» **WRITTEN EXERCISE 1**
In the records, render the lines between the line containing "Identify the location of next." and the line containing "Looking at the", inclusive, as a numbered list, leaving out blank lines.

» **EXCERPT**

------------------------------------------------------------

A. PROPERTY DIVISION

¶6 Bill contends several of the trial court's findings on property division are erroneous. In Grinaker v. Grinaker, 553 N.W.2d 204, 207-208 (N.D.1996), we summarized our standard for reviewing a trial court's valuation and distribution of marital property:

The trial court must make an equitable distribution of the marital property, based upon the facts and circumstances of each individual case. NDCC 14-05-24; Volson v. Volson, 542 N.W.2d 754, 756 (N.D.1996). The court's determinations on valuation and division of property are findings of fact that will only be reversed on appeal if they are clearly erroneous. Volson, 542 N.W.2d at 756; Braun v. Braun, 532 N.W.2d 367, 370 (N.D.1995). A finding is clearly erroneous only if the reviewing court on the entire record is left with a definite and firm conviction that a mistake has been made. Buzick v. Buzick, 542 N.W.2d 756, 758 (N.D.1996). As Buzick, 542 N.W.2d at 758, and Fenske v. Fenske, 542 N.W.2d 98, 102 (N.D.1996), explain, the trial court's findings of fact are presumptively correct, and the complaining party bears the burden of demonstrating on appeal that a finding of fact is clearly erroneous.

1) CONTINGENT FEE

¶7 Bill argues that the trial court erred by including in the marital estate a contingent fee he earned in a case acquired and settled while the parties were separated. Bill says Mary made no contribution toward this case and therefore the earned fee should be excluded from the marital estate.

¶8 To make an equitable distribution of property under NDCC 14-05-24, the trial court must include in the marital estate all of the parties' assets, regardless of source. Linrud v. Linrud, 552 N.W.2d 342, 344 (N.D.1996); Bell v. Bell, 540 N.W.2d 602, 604 (N.D.1995). A spouse need not make a direct contribution to the acquisition of an asset for it to be included in the marital estate. See, e.g., Berg v. Berg, 490 N.W.2d 487, 492 (N.D.1992); Bullock v. Bullock, 354 N.W.2d 904, 909-910 (N.D.1984). An asset accumulated after the spouses have separated, but while the marriage still exists, is includable in the marital estate. Keig v. Keig, 270 N.W.2d 558, 560 (N.D.1978). As Linrud, 552 N.W.2d at 344, and van Oosting v. van Oosting, 521 N.W.2d 93, 96 (N.D.1994), illustrate, the source of the property is only one factor for the court to consider in making an equitable distribution.

------------------------------------------------------------

» **SUPPLIED ENTRIES**
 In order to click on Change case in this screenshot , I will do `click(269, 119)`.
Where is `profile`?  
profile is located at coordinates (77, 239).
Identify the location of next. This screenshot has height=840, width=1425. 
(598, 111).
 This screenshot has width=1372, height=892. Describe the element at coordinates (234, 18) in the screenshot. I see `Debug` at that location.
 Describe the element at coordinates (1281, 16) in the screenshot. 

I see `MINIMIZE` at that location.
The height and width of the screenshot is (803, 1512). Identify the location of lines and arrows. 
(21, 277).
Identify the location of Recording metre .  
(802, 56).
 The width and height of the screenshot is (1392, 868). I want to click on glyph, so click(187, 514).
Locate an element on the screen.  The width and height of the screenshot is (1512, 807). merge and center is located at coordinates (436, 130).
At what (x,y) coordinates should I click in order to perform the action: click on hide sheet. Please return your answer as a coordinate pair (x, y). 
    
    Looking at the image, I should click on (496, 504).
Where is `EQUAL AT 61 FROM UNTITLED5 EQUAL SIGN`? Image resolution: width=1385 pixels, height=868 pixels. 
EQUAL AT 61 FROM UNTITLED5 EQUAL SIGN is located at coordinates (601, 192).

------------------------------------------------------------

» **WRITTEN EXERCISE 2**
Reproduce the passage of the property division excerpt between "1) CONTINGENT FEE" and "from the marital estate.", inclusive.

» **WRITTEN SOLUTION 1**
1. Identify the location of next. This screenshot has height=840, width=1425. 
2. (598, 111).
3.  This screenshot has width=1372, height=892. Describe the element at coordinates (234, 18) in the screenshot. I see `Debug` at that location.
4.  Describe the element at coordinates (1281, 16) in the screenshot. 
5. I see `MINIMIZE` at that location.
6. The height and width of the screenshot is (803, 1512). Identify the location of lines and arrows. 
7. (21, 277).
8. Identify the location of Recording metre .  
9. (802, 56).
10.  The width and height of the screenshot is (1392, 868). I want to click on glyph, so click(187, 514).
11. Locate an element on the screen.  The width and height of the screenshot is (1512, 807). merge and center is located at coordinates (436, 130).
12. At what (x,y) coordinates should I click in order to perform the action: click on hide sheet. Please return your answer as a coordinate pair (x, y). 
13.     Looking at the image, I should click on (496, 504).

» **WRITTEN SOLUTION 2**
1) CONTINGENT FEE

¶7 Bill argues that the trial court erred by including in the marital estate a contingent fee he earned in a case acquired and settled while the parties were separated. Bill says Mary made no contribution toward this case and therefore the earned fee should be excluded from the marital estate.